> [Given data]:

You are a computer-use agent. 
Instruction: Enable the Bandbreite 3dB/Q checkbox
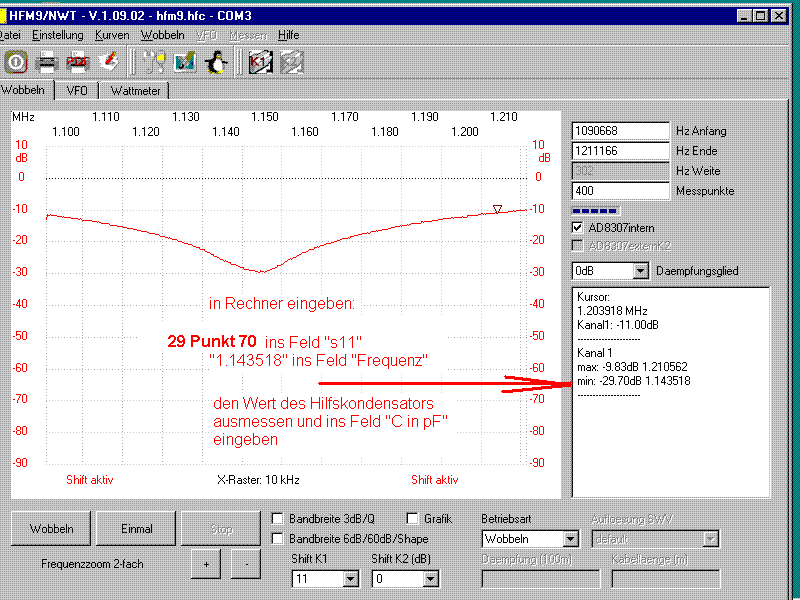278,519
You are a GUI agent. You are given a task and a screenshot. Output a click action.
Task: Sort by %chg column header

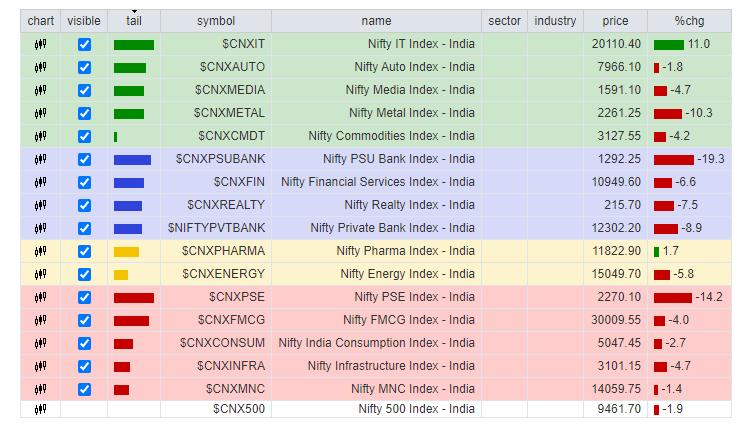(x=688, y=21)
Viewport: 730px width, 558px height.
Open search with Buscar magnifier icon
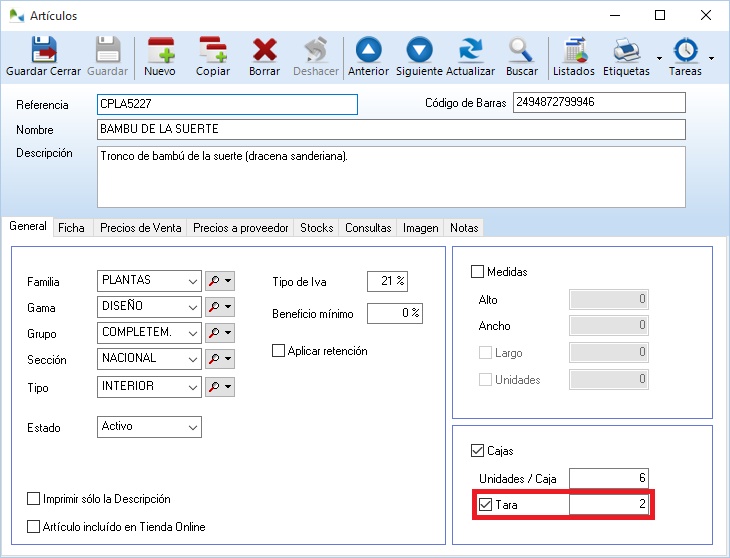[x=521, y=50]
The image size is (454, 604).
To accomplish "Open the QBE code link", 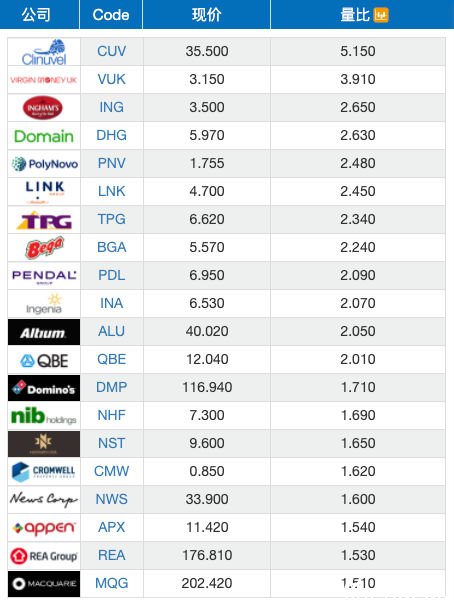I will point(111,359).
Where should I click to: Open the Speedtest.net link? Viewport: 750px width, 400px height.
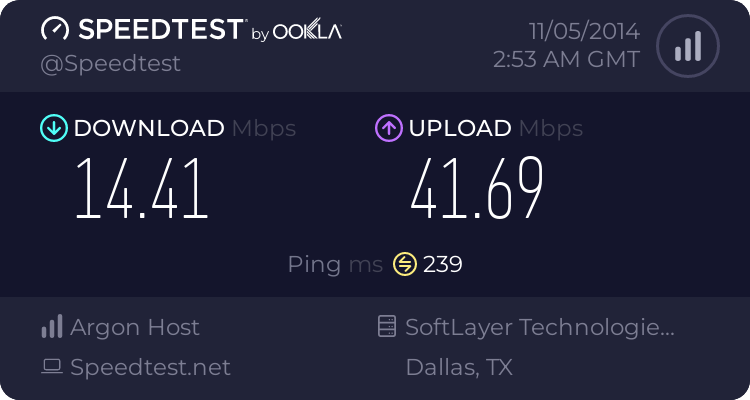pyautogui.click(x=150, y=368)
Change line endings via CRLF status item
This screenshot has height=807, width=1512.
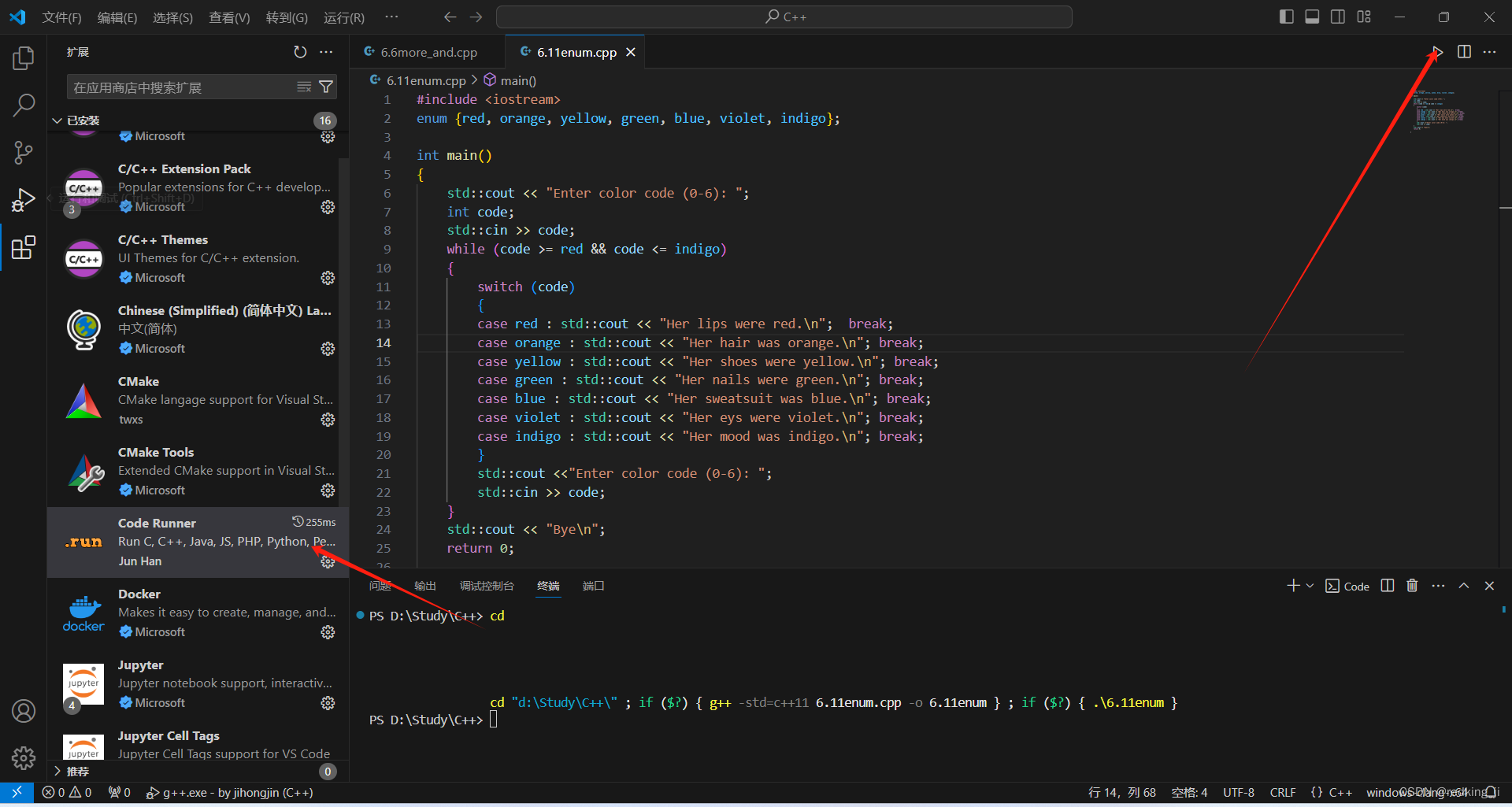pyautogui.click(x=1282, y=792)
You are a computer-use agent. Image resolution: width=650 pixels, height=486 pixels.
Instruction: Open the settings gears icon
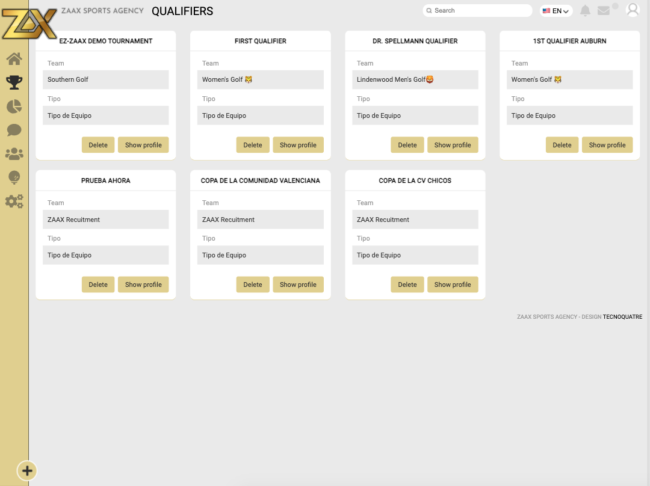coord(14,201)
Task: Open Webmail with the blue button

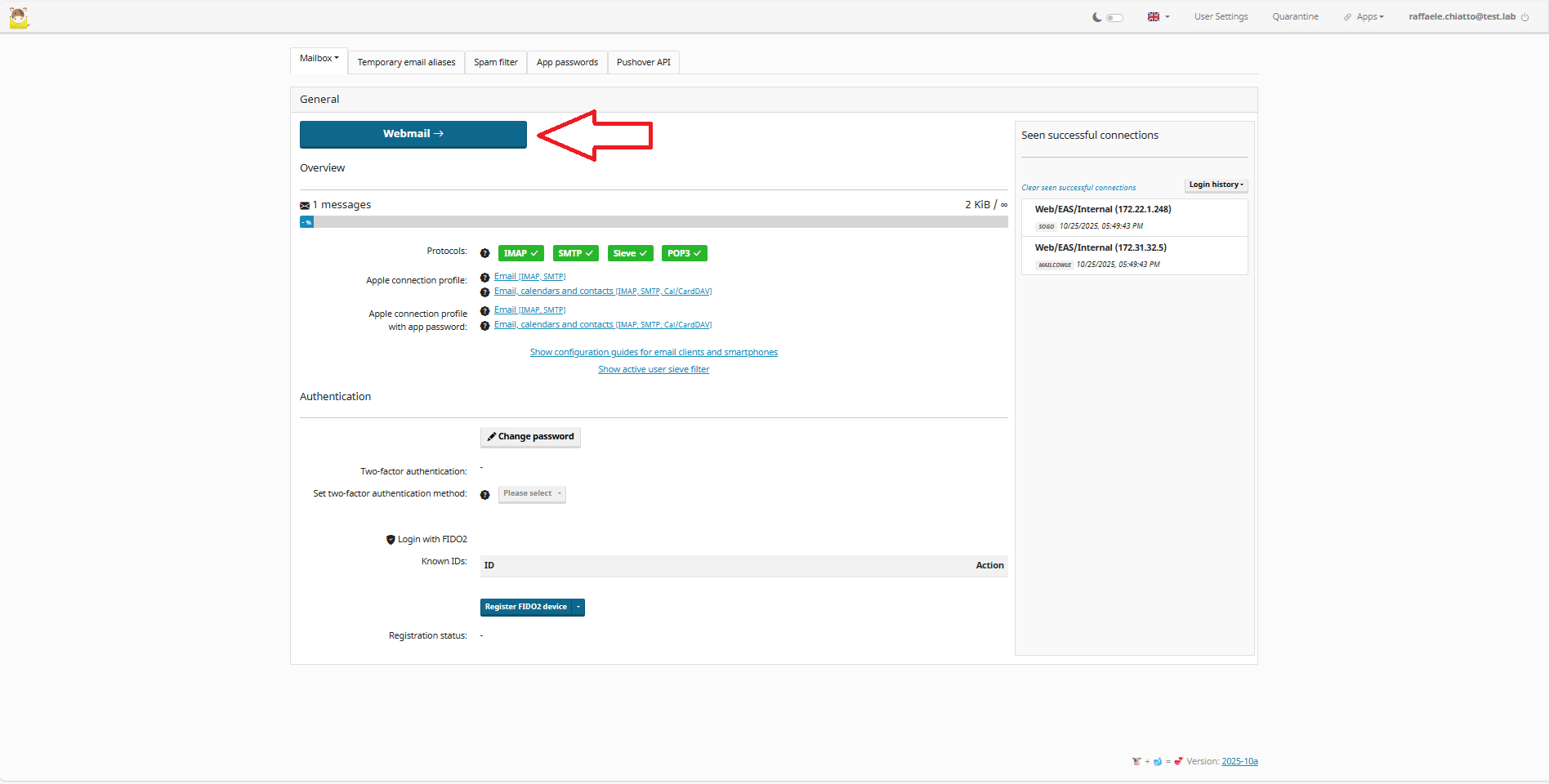Action: 413,134
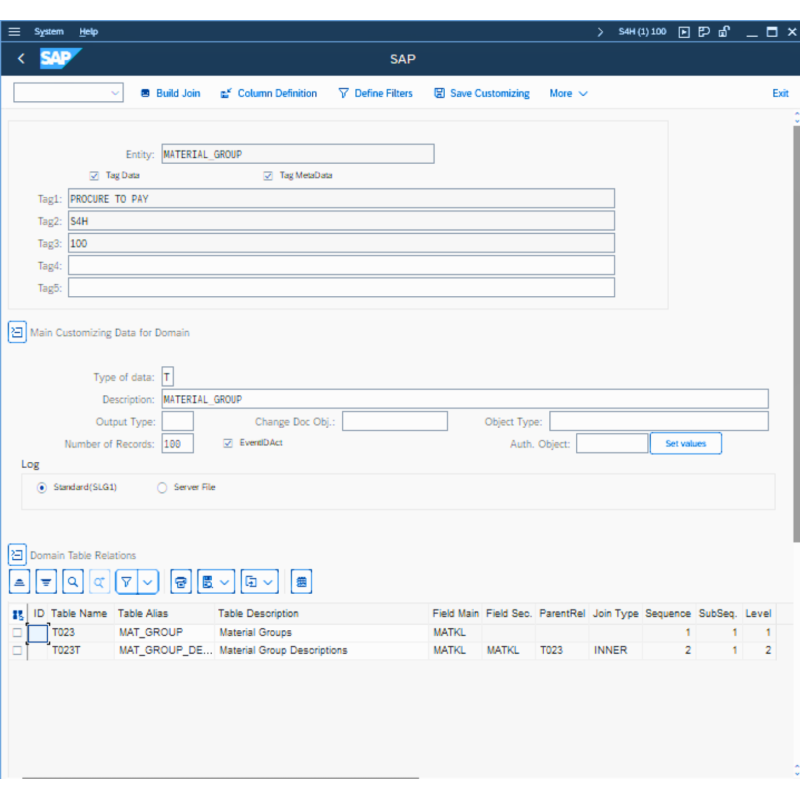The image size is (800, 800).
Task: Click the print icon in table toolbar
Action: coord(181,581)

> [Short task]: Copy the rows word for word, starting at the line that contains "Where should I" and continuing through the last row, both ends included. Leave the pictures out of your copy.

> [Answer to the task]:
Where should I click to: Open the Speedtest.net link? Viewport: 750px width, 400px height.
pyautogui.click(x=150, y=368)
Change line endings via CRLF status item
This screenshot has height=807, width=1512.
pyautogui.click(x=1282, y=792)
You are a computer-use agent. Image resolution: width=650 pixels, height=486 pixels.
Instruction: Open the settings gears icon
coord(14,201)
Task: Open Webmail with the blue button

Action: 413,134
The image size is (800, 800).
Task: Click the print icon in table toolbar
Action: coord(181,581)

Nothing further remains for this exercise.